| Aim of the task |
If a line in the entries contains the word "will", list it.

| Entries taken from a collection |
■ ■ ■ ■ ■ ■ ■

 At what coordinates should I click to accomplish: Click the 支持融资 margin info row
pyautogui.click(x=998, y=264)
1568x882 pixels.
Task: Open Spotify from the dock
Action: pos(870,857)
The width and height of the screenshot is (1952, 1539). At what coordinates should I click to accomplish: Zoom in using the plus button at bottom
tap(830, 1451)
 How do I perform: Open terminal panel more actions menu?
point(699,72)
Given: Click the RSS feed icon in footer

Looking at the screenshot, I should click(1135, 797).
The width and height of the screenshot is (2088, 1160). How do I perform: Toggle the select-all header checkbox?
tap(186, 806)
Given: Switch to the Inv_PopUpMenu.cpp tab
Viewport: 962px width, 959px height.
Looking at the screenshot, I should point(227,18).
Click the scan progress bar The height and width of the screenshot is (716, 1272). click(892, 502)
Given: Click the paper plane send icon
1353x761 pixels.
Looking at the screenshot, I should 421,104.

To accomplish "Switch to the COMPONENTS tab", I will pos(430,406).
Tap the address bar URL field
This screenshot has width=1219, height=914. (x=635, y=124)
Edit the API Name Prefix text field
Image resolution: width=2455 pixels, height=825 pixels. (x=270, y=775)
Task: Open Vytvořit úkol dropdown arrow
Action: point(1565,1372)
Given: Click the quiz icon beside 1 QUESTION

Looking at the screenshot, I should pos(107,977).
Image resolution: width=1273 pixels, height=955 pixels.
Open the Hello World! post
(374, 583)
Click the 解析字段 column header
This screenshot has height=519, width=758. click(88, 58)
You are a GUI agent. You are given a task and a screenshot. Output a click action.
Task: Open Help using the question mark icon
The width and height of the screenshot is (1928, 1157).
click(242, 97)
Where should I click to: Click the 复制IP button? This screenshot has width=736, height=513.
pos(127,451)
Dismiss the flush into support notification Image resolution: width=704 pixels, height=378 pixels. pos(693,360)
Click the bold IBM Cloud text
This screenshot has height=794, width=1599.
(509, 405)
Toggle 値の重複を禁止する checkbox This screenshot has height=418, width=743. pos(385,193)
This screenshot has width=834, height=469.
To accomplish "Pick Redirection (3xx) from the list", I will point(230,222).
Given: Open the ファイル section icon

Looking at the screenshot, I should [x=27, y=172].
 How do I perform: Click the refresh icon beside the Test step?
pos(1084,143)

■ ■ ■ ■ ■ ■ ■

| Solution |
To accomplish "Switch to the COMPONENTS tab", I will pos(430,406).
To accomplish "Pick Redirection (3xx) from the list", I will point(230,222).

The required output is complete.